Read also: Impact of Global Tariffs and Trade Policies on Manufacturing Supply Chains
That number deserves serious attention. In a trade environment where 86% of companies report material impact from tariffs and trade policy changes, where 57% of manufacturers say raw material procurement is their most affected area, and where 30% of retailers name consumer demand shifts as a top challenge, operating without AI is a competitive risk that only compounds over time.
The good news is that AI adoption is up and climbing fast. Sixty-seven percent of respondents say their confidence in using AI for supply chain decisions has increased compared with last year, and only three percent report decreased confidence. While only about a third of organizations are already scaling AI solutions, a majority of organizations are planning to use AI: Over the next three to five years, 71% plan to invest in generative and agentic AI and 60% aim to invest in predictive AI. These are not pilot-stage numbers.
When it comes to how AI is being used, the survey data points to three priority areas for AI in supply chain optimization:
- 47% are using or planning AI for inventory and supply optimization.
- 41% apply AI to logistics and routing, including dynamic routing, network optimization, and warehouse automation.
- 40% use AI in sales and customer service, including chatbots for order management and supply-related inquiries.
In each case, the common thread is clear: organizations target use cases where AI delivers measurable operational improvement with defined return on investment, not theoretical value.
None of this means using AI requires full automation, though. The survey shows that 54% of leaders prefer AI to make recommendations while humans finalize decisions, and only 10% trust AI to operate independently. That balance is healthy. The strongest supply chains use AI to make human decisions faster and better informed, instead of trying to remove humans from the process. But that hybrid model still requires investment, implementation, and organizational commitment.

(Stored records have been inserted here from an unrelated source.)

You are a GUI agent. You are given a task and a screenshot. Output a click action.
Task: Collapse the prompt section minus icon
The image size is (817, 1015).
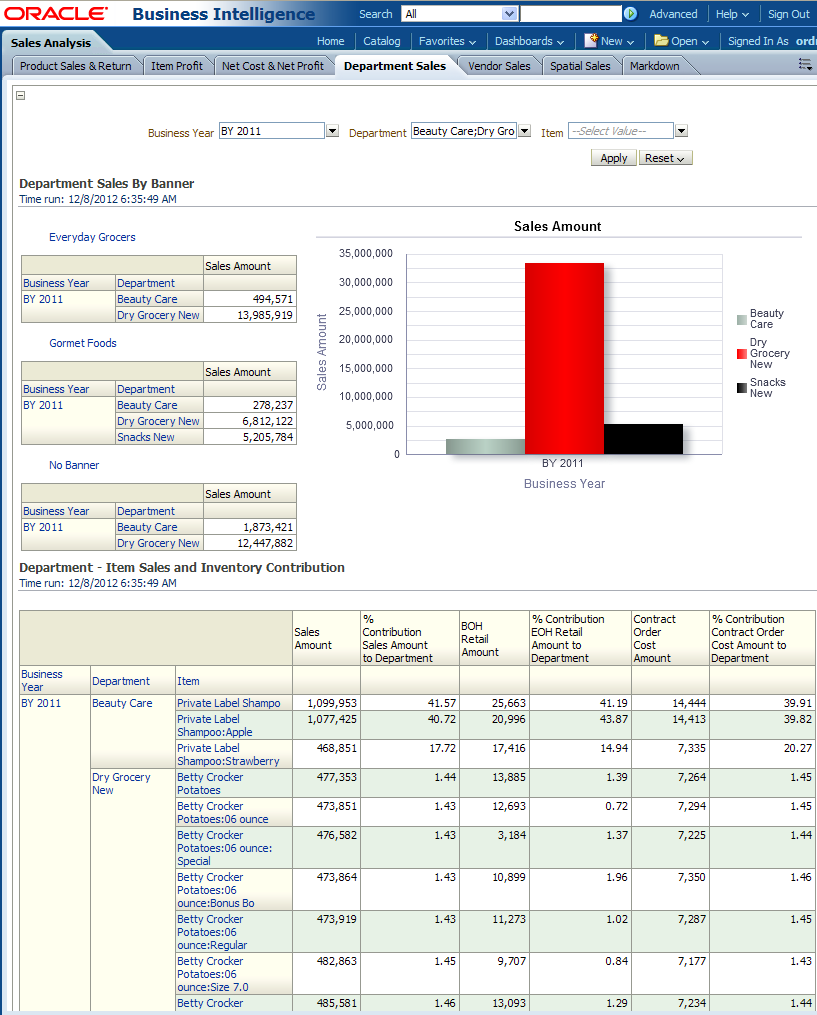(x=21, y=96)
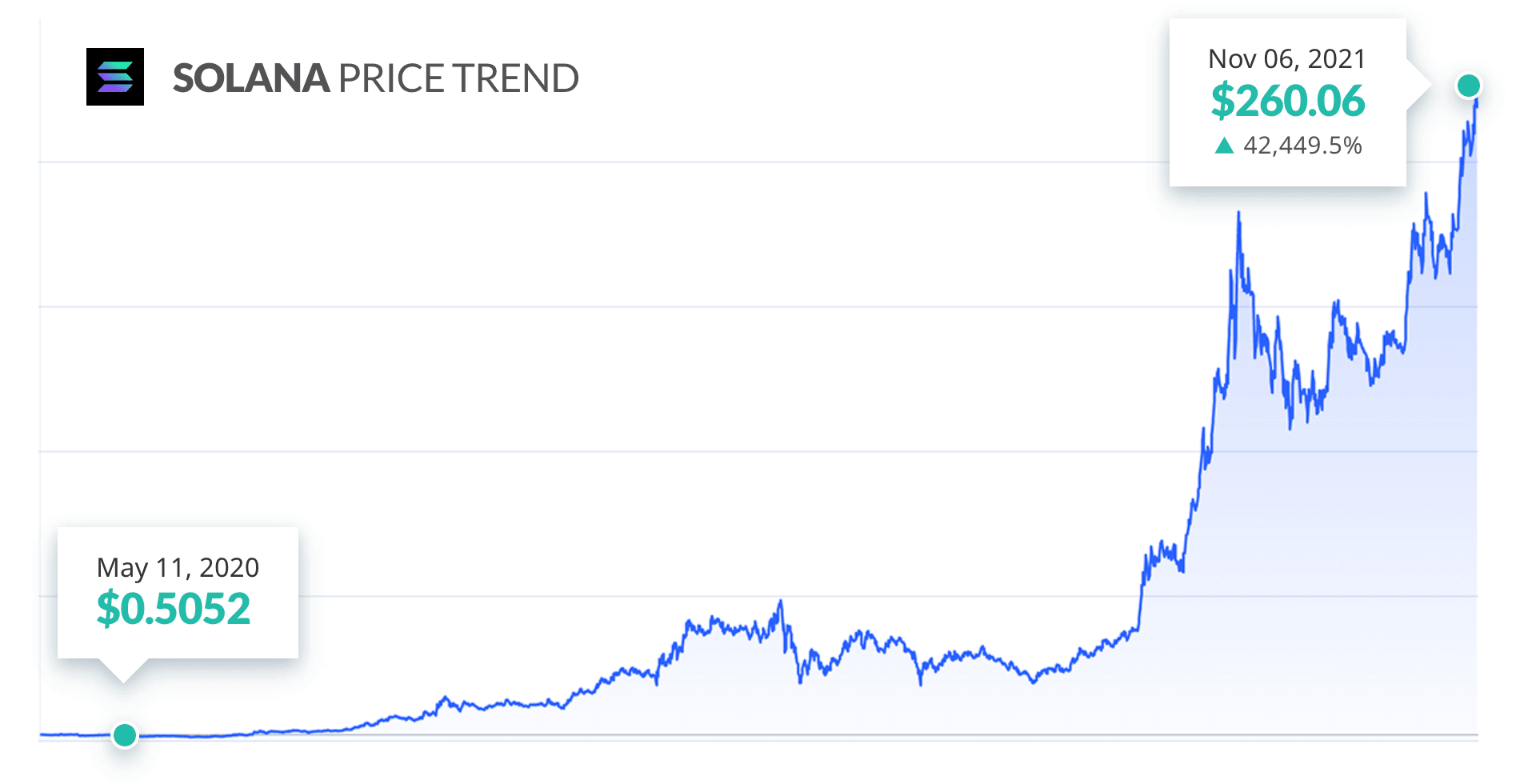Click the May 11, 2020 date label

coord(178,568)
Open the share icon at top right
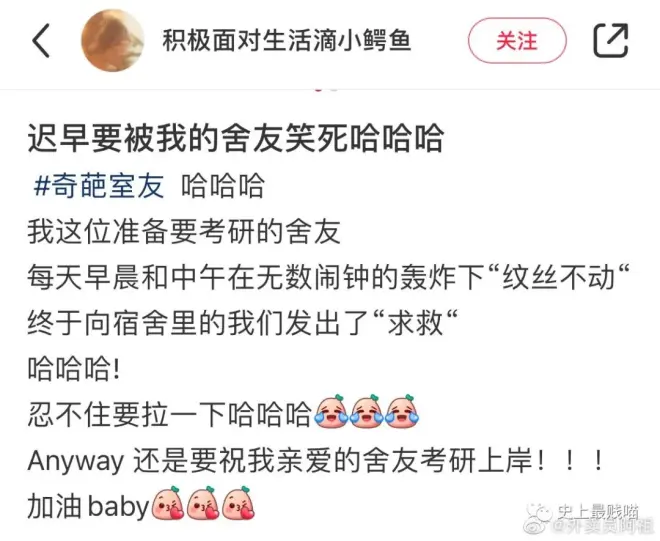Viewport: 660px width, 541px height. pyautogui.click(x=611, y=40)
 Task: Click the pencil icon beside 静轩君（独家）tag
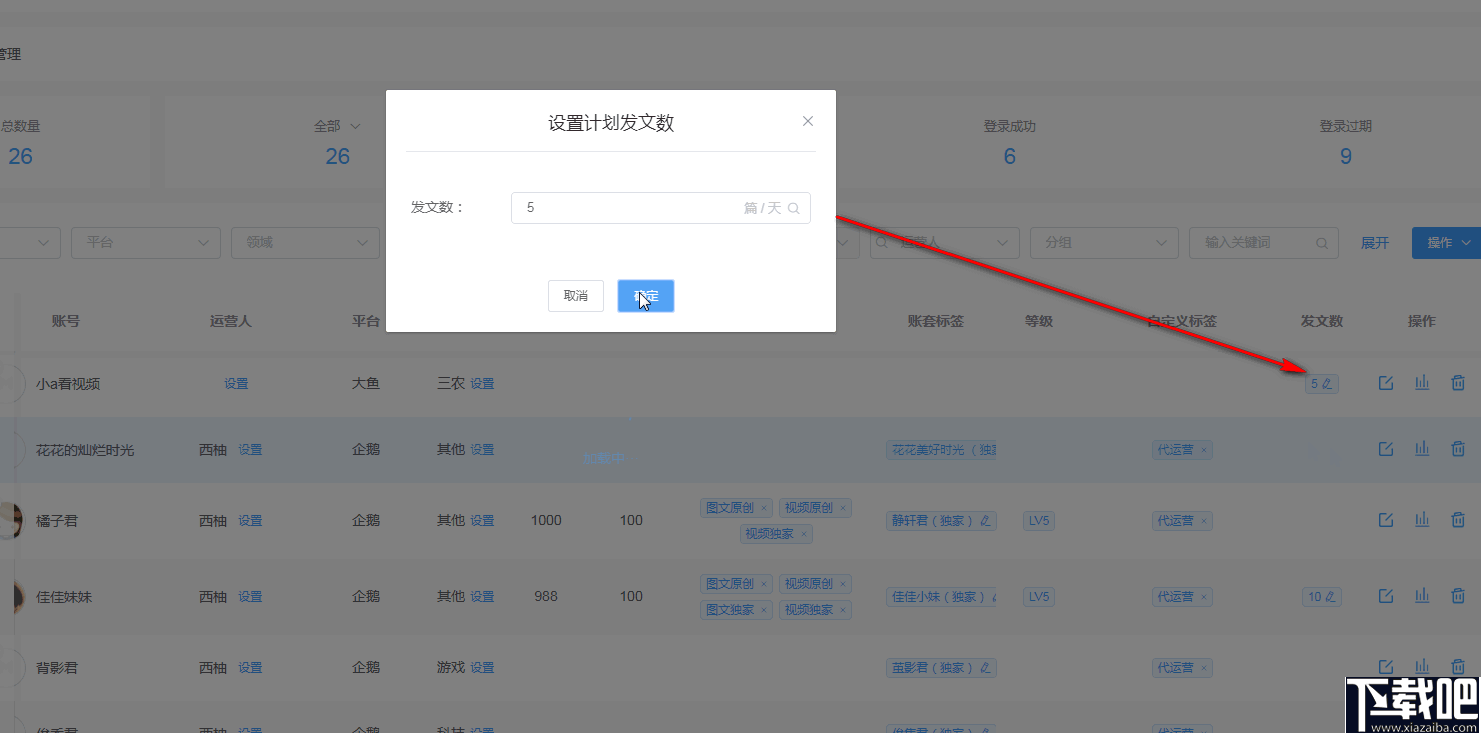(x=987, y=520)
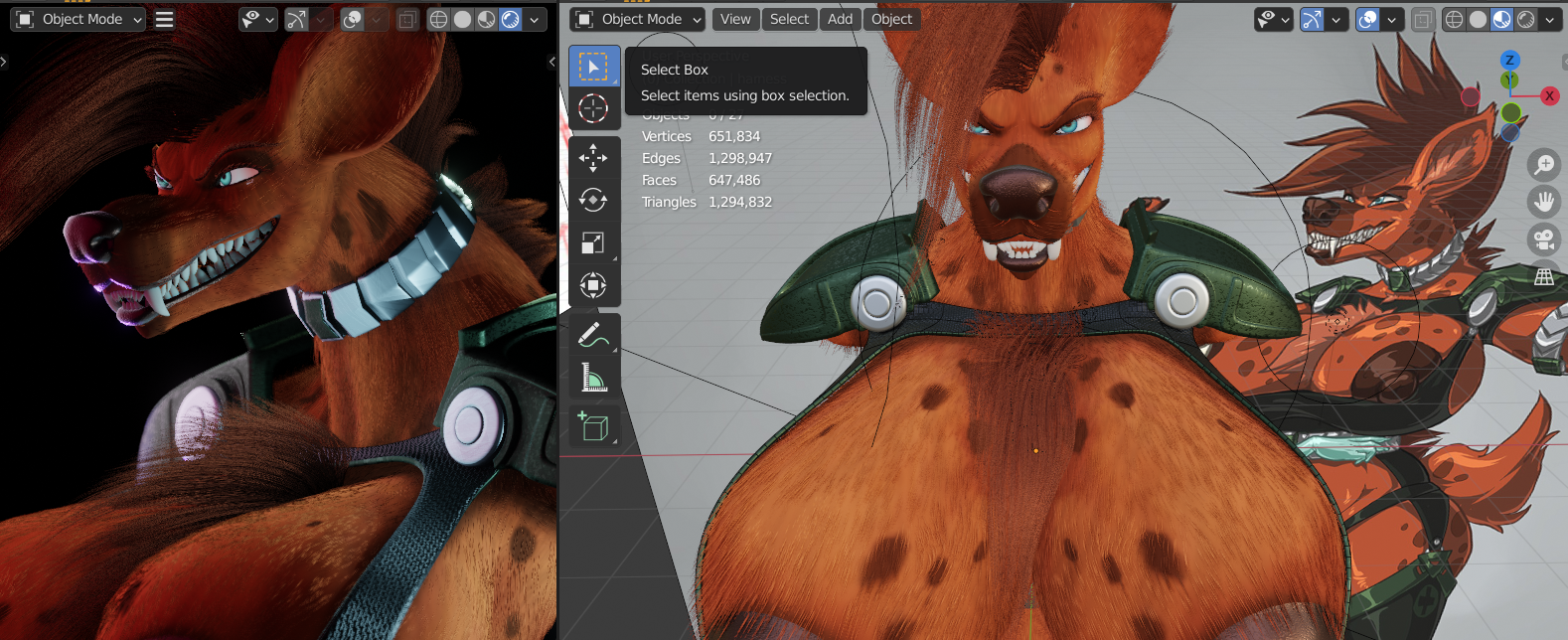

Global trade has changed because the operating environment has changed – speed and precision are now critical for success. Trade policy shifts force companies to adjust sourcing, pricing, and production plans in real time. At the same time, consumer behavior swings require demand signals that update daily, not monthly. And frequent raw material shortages mean procurement systems need to spot risk before it hits the production line. AI handles all these tasks faster and more accurately than manual processes or spreadsheet-based planning.
Companies that invest in AI-driven planning can sense demand changes, rebalance inventory, and reroute supply in hours. Companies without it respond in weeks, and sometimes not at all. In a global trade environment where tariff announcements can shift cost structures overnight, that speed gap translates directly into thinner margins and a smaller market share.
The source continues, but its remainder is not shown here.